**Assigned task**
Within this material, find every line where the string "agent" appears, and copy it out.

**The data**
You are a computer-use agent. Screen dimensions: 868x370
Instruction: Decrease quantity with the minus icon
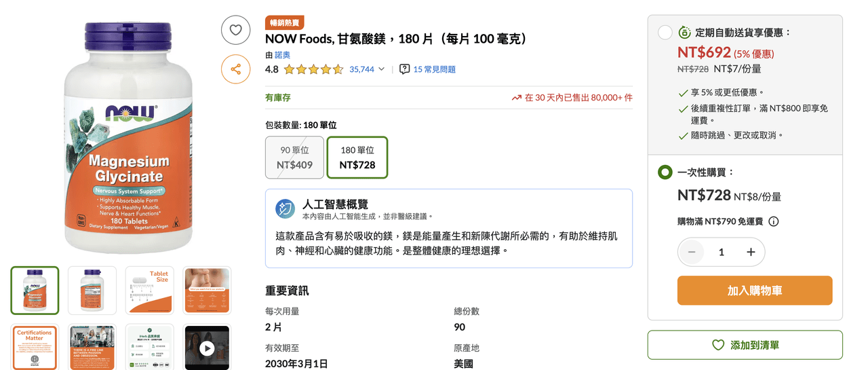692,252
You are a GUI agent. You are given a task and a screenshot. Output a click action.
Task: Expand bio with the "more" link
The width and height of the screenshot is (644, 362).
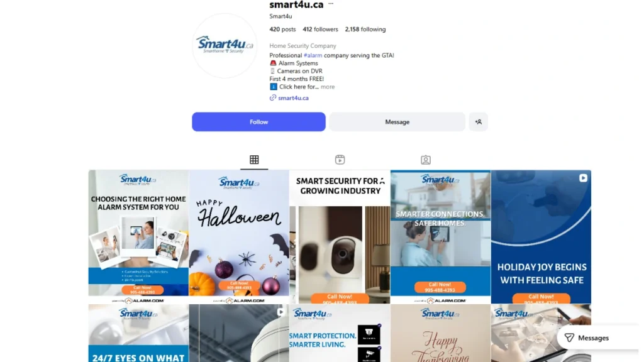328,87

...

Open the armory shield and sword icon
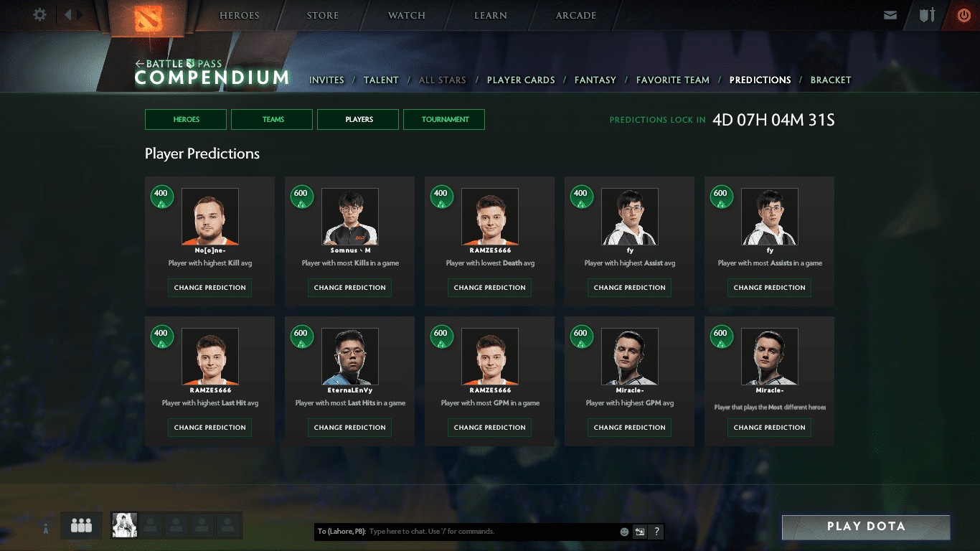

**Output for this task**
You are a computer-use agent. Screen dimensions: 868x370
You are a GUI agent. You are given a task and a screenshot. Output a click action.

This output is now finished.